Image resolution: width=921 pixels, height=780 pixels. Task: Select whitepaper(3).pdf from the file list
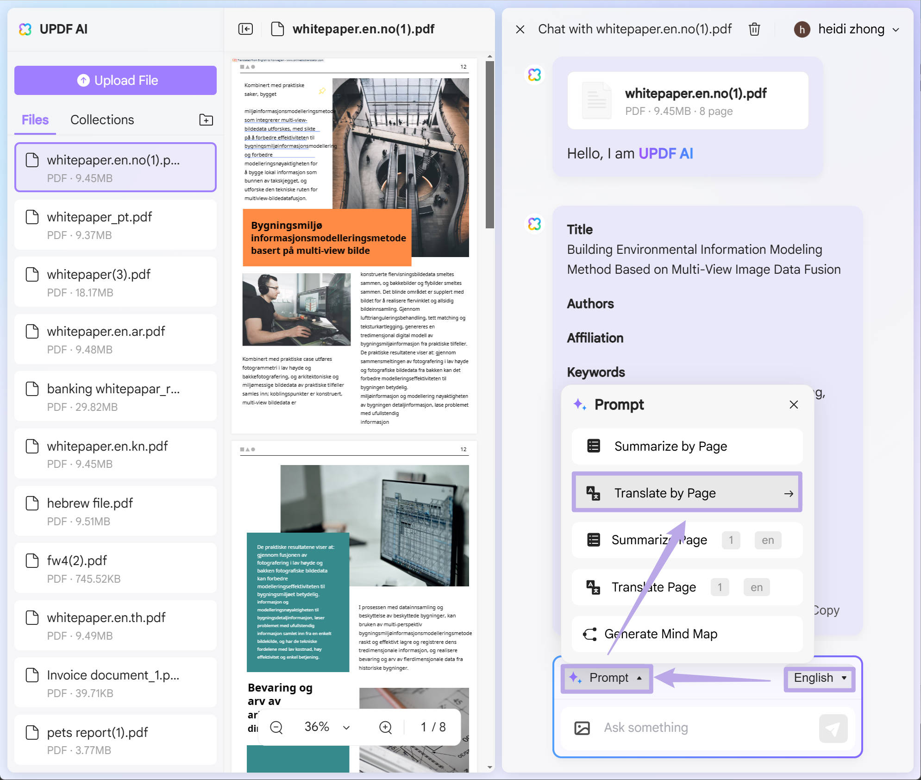pyautogui.click(x=115, y=282)
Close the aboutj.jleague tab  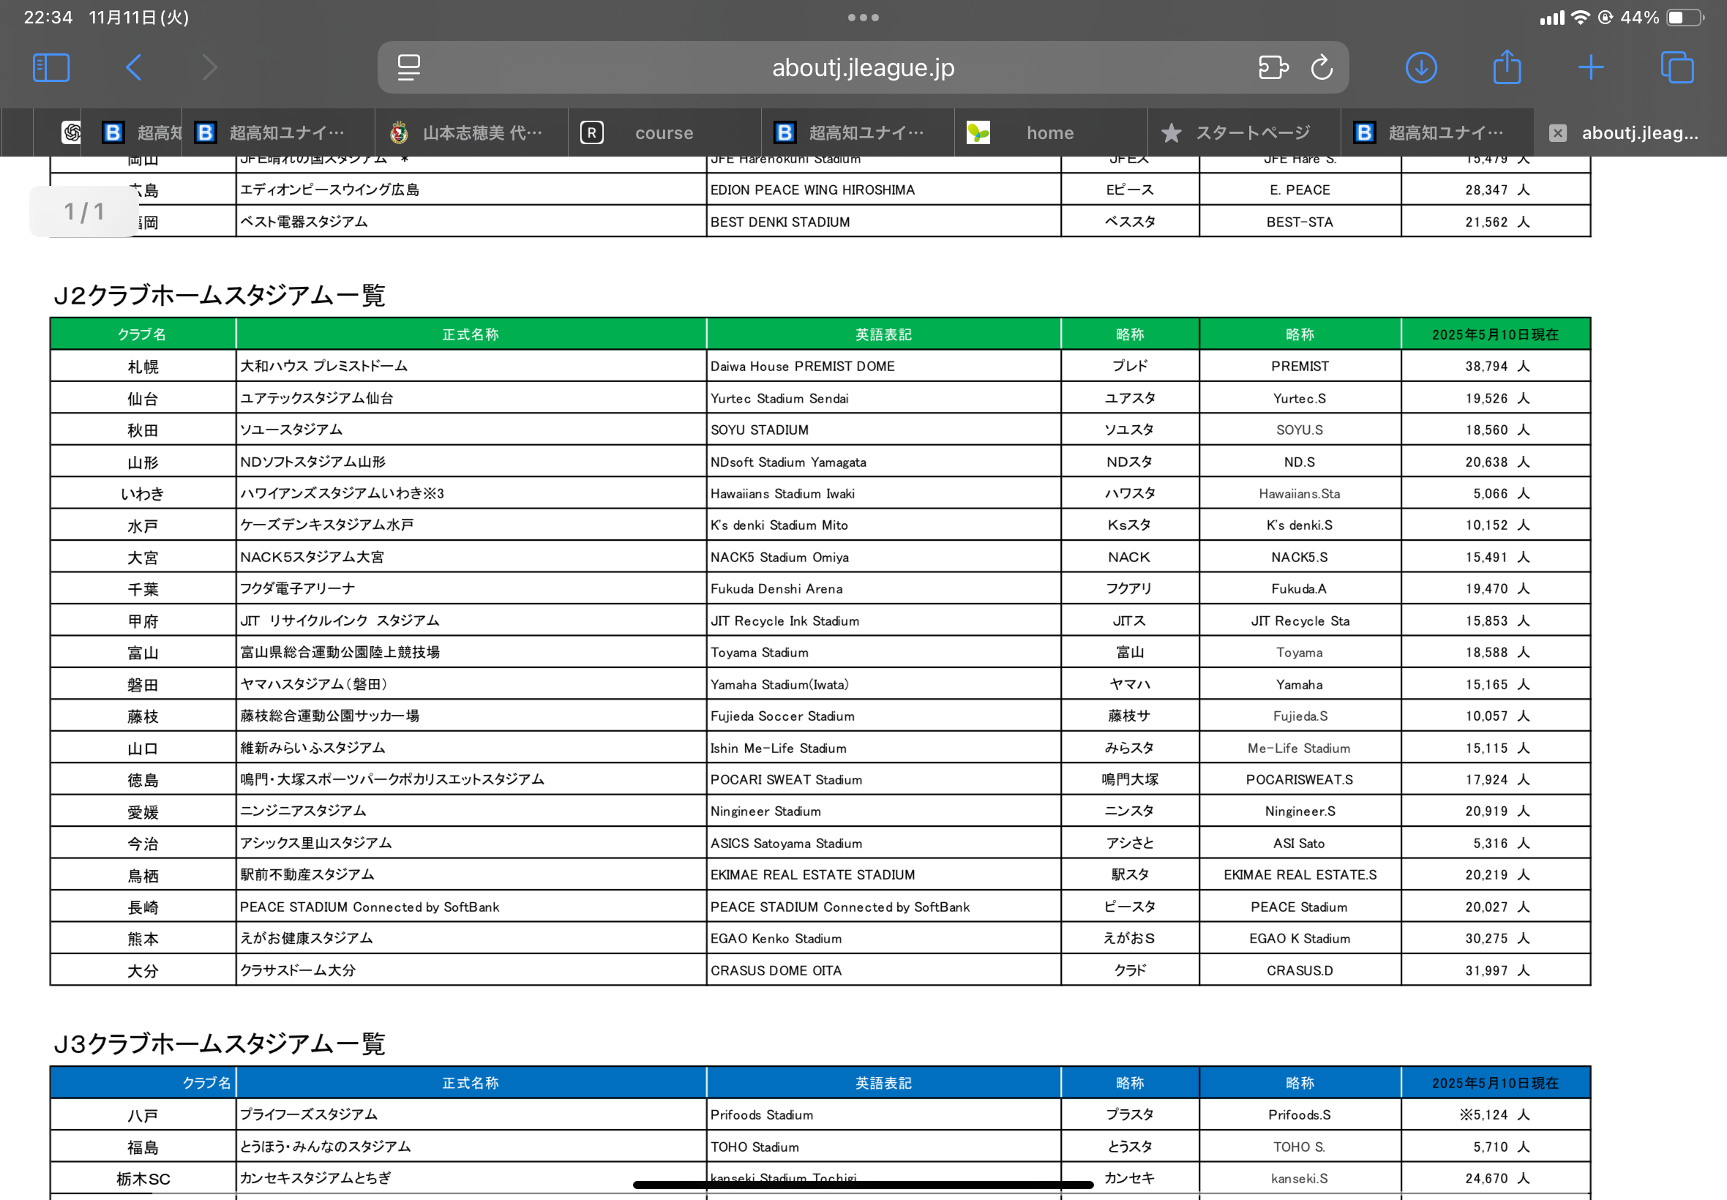point(1557,133)
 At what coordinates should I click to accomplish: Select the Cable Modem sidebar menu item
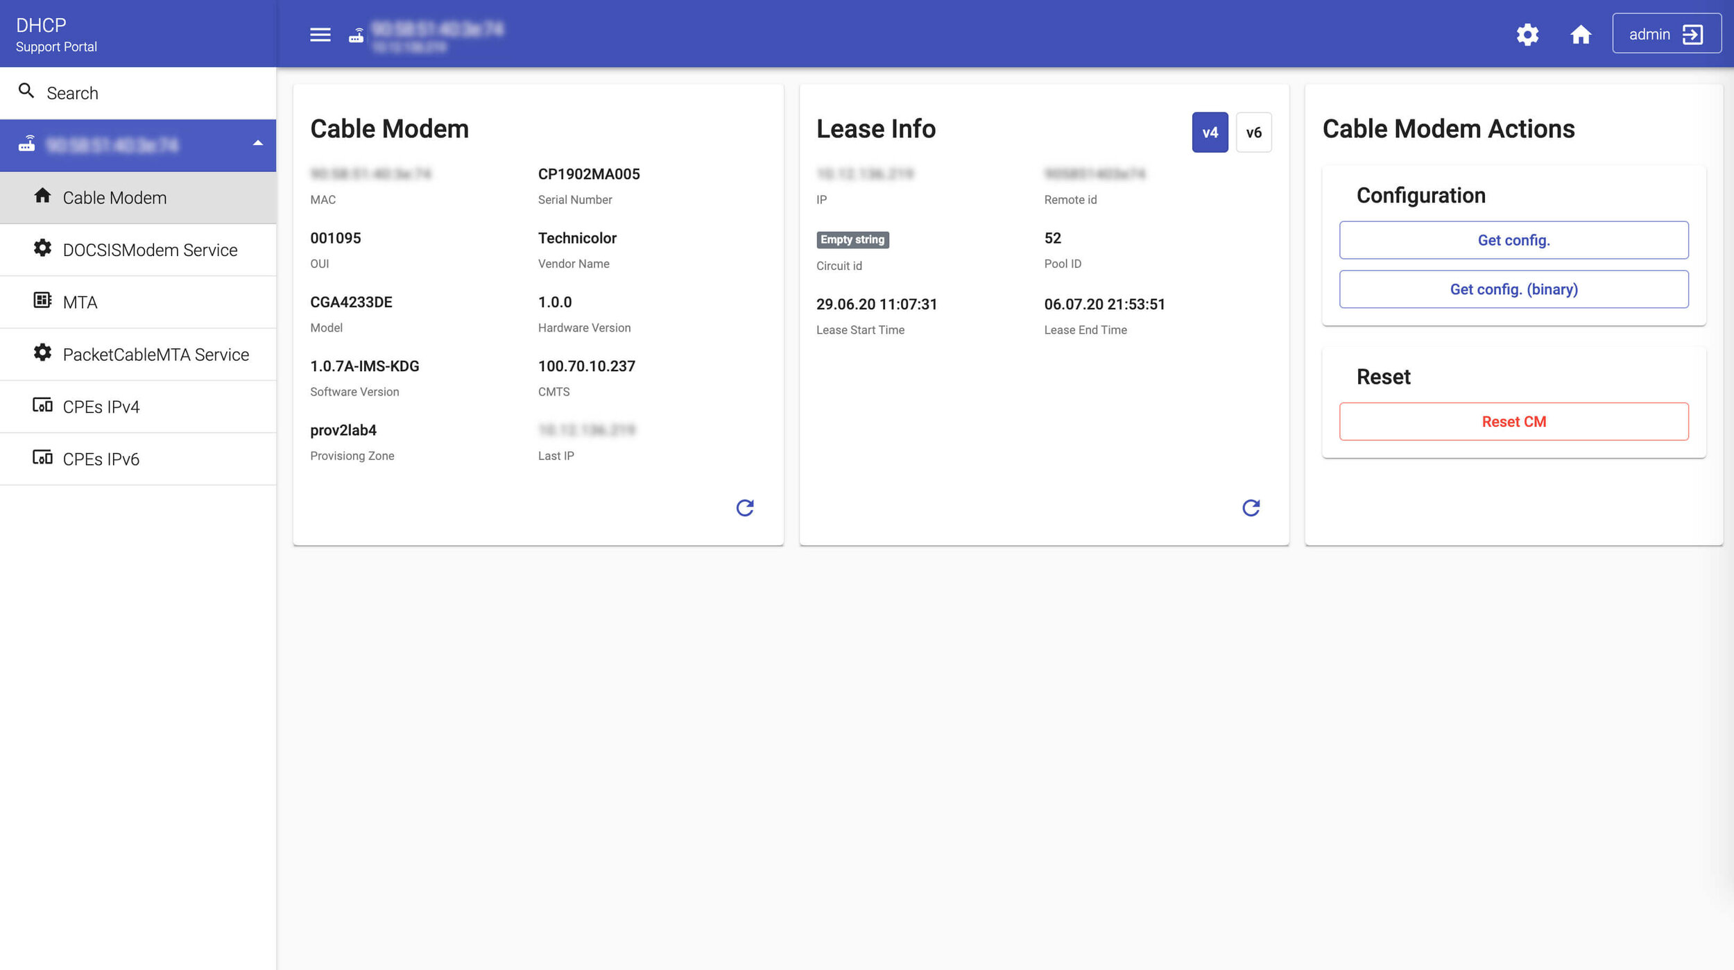114,197
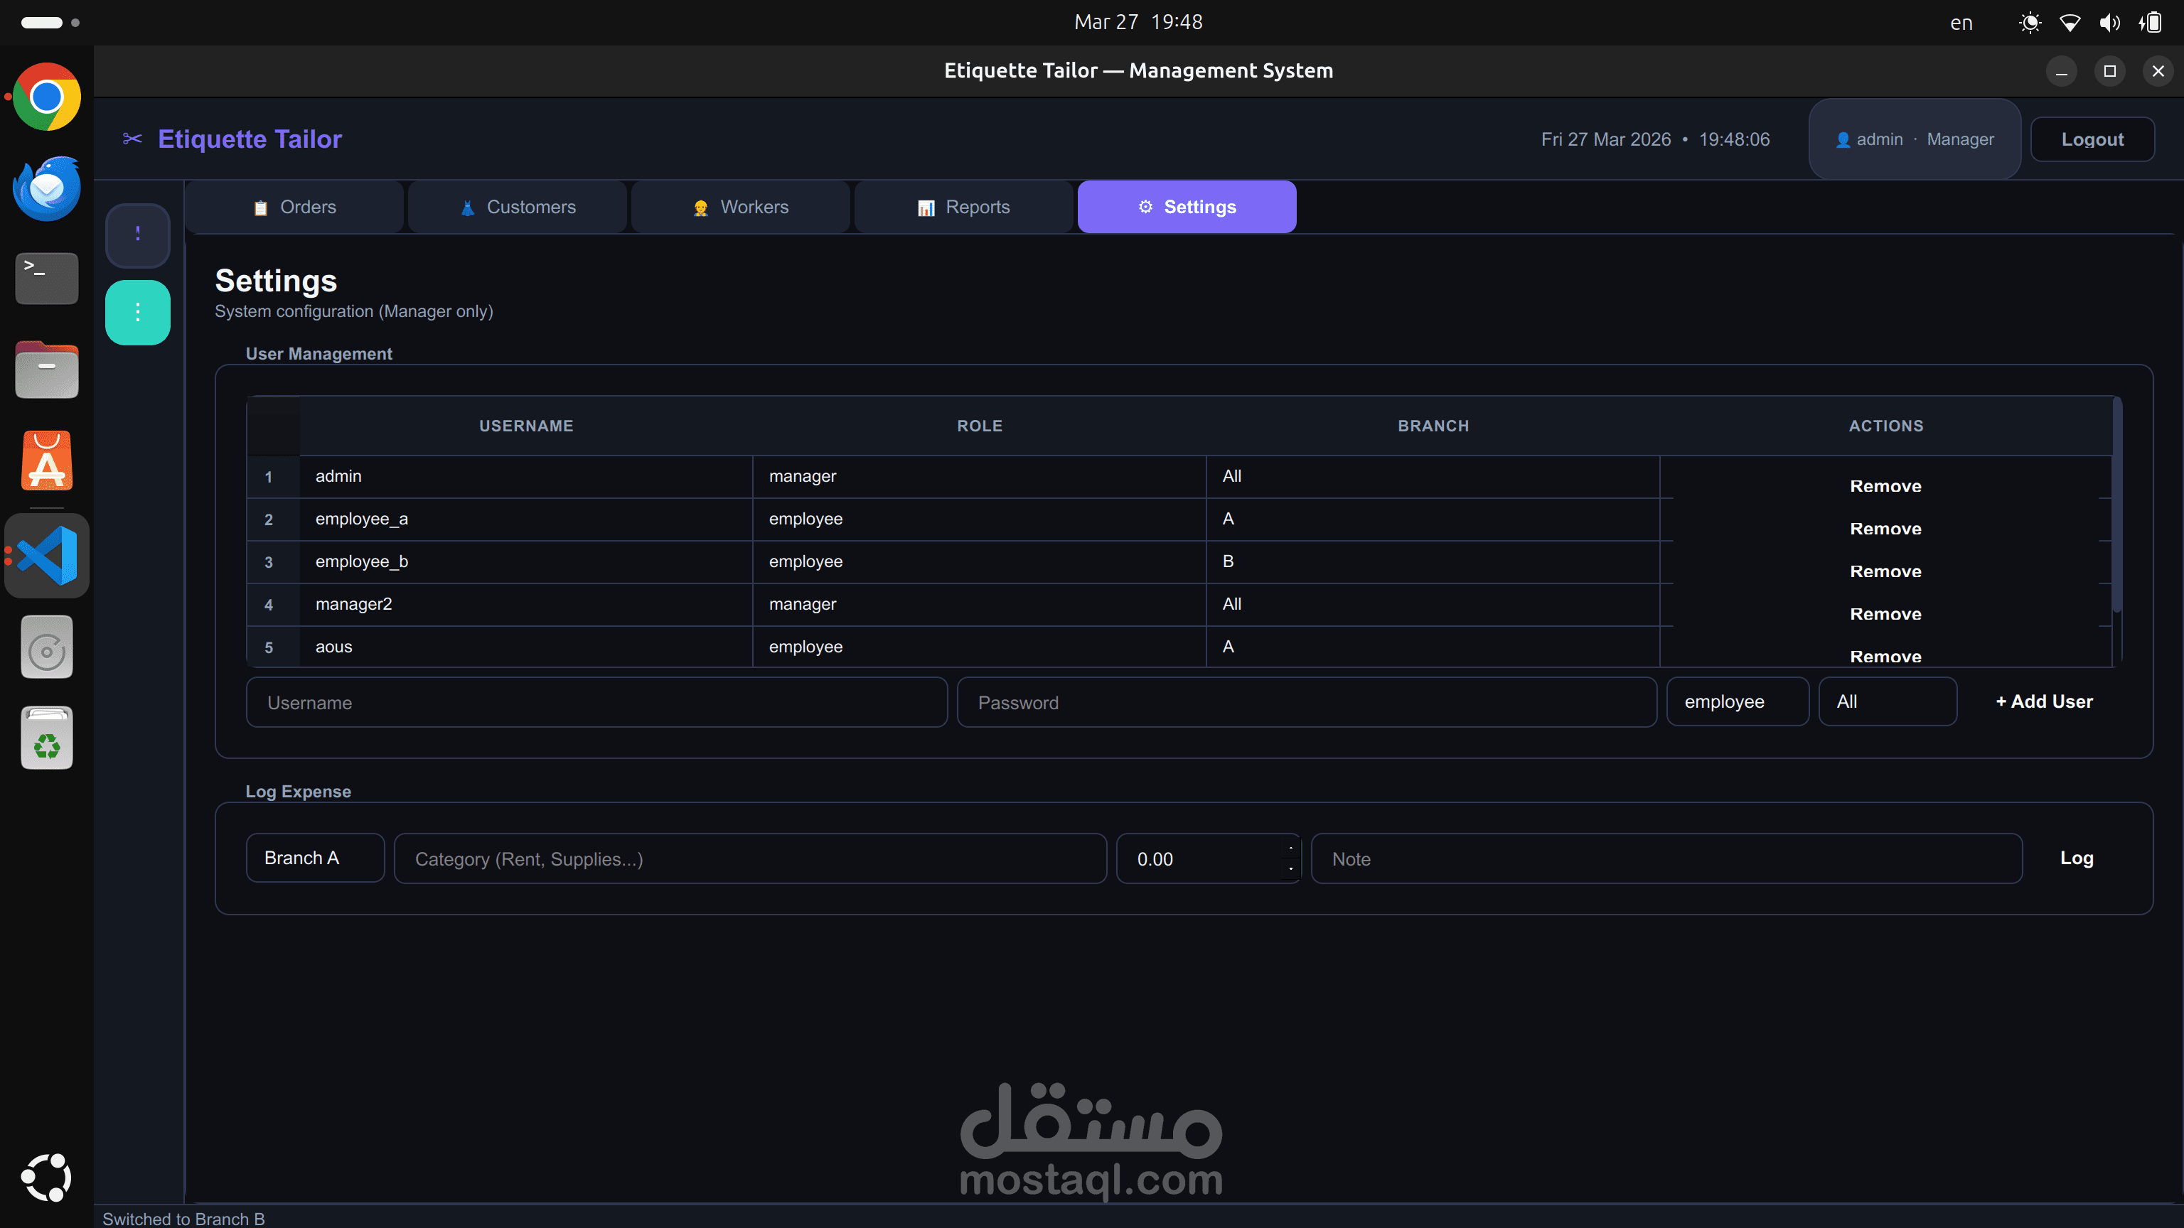
Task: Launch Thunderbird mail from the dock
Action: (47, 188)
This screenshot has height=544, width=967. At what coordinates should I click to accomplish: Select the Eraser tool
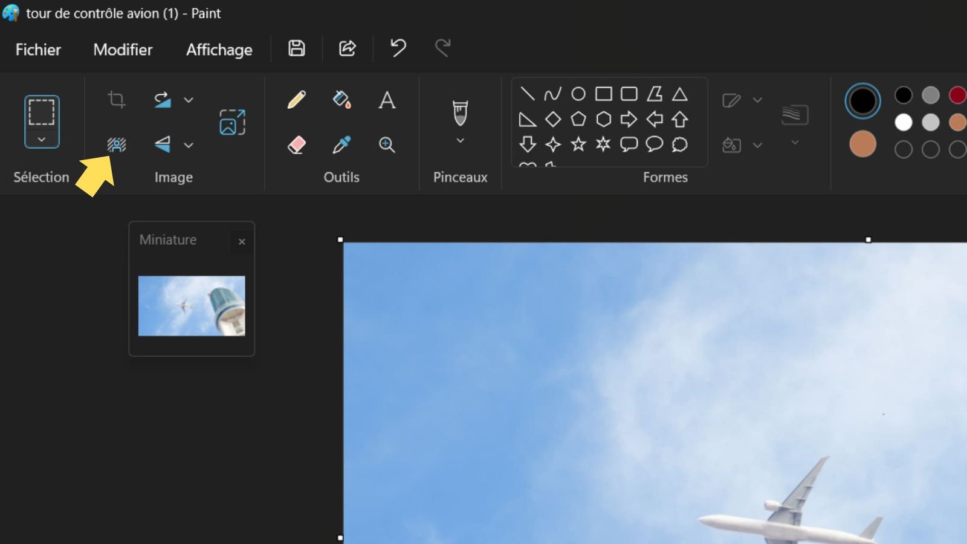click(x=296, y=144)
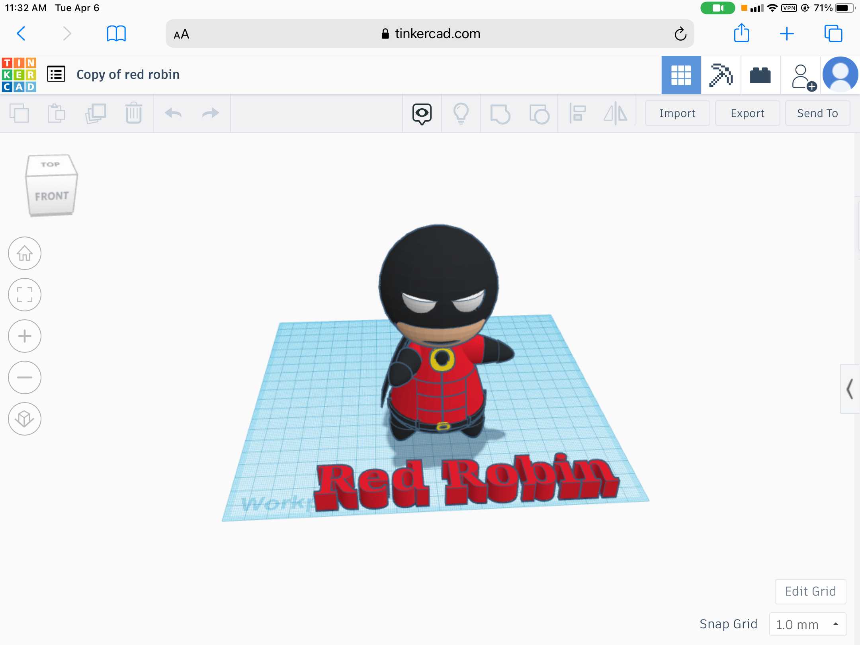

▶ _EXERCISE GOAL_
An exact copy of the lines from the one with "This screenshot has" through the last line of the records, inclusive, is required, with all pictures left out.

▶ _TASK OUTPUT_
This screenshot has height=544, width=967. At what coordinates should I click to accomplish: Select the Eraser tool
click(x=296, y=144)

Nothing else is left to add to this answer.